5 Steps to take if you experience a data breach
In today’s high tech environment, it seems that data breaches are becoming a more common occurrence. There is not much you can do to eliminate data breaches from outside companies, but the good news is that this doesn’t need to lead to panic on your part. There are some simple steps you can take to protect yourself and your information from further harm.
- Fraud alert & credit check
- Call Experian credit bureau at 1(888)397-3742 to place a credit freeze and get a free credit report. Alternatively https://www.experian.com/fraud/center.html can be used to place a fraud alert on your account and complete a credit check online.
- If you place a fraud alert at one credit reporting agency, they will automatically alert the other two agencies and the fraud alert is good for 1 year. Make a note of the date you place the alert, and you can renew it each year.

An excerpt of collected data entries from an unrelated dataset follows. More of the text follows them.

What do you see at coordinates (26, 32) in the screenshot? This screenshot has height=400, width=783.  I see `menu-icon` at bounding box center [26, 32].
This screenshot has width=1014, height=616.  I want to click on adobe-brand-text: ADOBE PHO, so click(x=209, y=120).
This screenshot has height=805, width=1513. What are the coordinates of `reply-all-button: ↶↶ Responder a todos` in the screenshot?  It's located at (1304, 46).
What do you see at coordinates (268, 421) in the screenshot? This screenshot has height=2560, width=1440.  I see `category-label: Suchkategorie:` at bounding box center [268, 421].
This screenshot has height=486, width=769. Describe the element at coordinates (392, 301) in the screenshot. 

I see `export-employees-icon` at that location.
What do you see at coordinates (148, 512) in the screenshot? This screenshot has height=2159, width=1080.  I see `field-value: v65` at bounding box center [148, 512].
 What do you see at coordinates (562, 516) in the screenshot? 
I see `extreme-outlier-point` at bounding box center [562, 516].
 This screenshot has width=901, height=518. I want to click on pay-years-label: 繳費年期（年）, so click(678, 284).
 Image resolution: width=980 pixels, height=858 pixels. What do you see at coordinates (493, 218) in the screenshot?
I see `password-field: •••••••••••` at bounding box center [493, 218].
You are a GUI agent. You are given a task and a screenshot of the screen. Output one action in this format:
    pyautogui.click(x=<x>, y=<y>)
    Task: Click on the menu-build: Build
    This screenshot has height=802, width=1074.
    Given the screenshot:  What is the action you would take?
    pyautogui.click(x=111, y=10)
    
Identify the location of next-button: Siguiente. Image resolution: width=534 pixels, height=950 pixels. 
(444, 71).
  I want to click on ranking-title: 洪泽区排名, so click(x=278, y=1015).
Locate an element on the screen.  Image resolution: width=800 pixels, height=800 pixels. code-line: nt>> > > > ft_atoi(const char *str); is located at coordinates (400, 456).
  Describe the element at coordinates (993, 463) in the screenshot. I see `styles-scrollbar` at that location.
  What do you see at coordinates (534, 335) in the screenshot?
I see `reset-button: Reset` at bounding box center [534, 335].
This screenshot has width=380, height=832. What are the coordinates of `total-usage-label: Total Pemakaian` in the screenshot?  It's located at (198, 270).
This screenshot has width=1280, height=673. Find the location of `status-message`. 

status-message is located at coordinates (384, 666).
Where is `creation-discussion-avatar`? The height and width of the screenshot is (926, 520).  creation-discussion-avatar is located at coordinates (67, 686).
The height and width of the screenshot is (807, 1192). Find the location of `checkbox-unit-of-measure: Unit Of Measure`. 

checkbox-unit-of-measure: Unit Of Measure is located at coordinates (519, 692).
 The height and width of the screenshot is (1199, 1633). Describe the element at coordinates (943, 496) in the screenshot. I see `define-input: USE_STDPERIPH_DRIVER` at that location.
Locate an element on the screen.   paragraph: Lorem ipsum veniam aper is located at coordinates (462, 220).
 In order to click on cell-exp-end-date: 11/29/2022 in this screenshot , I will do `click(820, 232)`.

- You are entitled to a free credit check from any of the 3 major credit bureaus if your credit has been compromised. It is important to utilize your free check to assess the damages done during the data breach.
- Notify companies and change passwords
- Notify any bank accounts, lenders, and other financial institutions you deal with of the situation to avoid further damages.
- Change your password for any online accounts at the companies where your data has been compromised. If you use the same password for other accounts, change those as well.
- Criminal Reporting
- You may need to report the incident to local authorities if your specific credit was impacted. For instance, if someone stole your passport or drivers license.
- Complete the FTC’s Identity Theft Affidavit form at ftc.gov/complaint and print the form.
- File a police report at your local police station and keep the report copy with your FTC Affidavit secure for future use.
- Save Copies
- Save copies of paperwork, signatures, and documents from all financial institutions related to the identity theft. It is important to have a well-documented paper trail for this issue.
- Signs of Data Breach
- Continue watching for signs that your data has been compromised such as; withdrawals, collection notices, missing bills, account changes, declined checks, unfamiliar information in your accounts, compromised email and social media accounts, and any other irregularities with your personal accounts and data.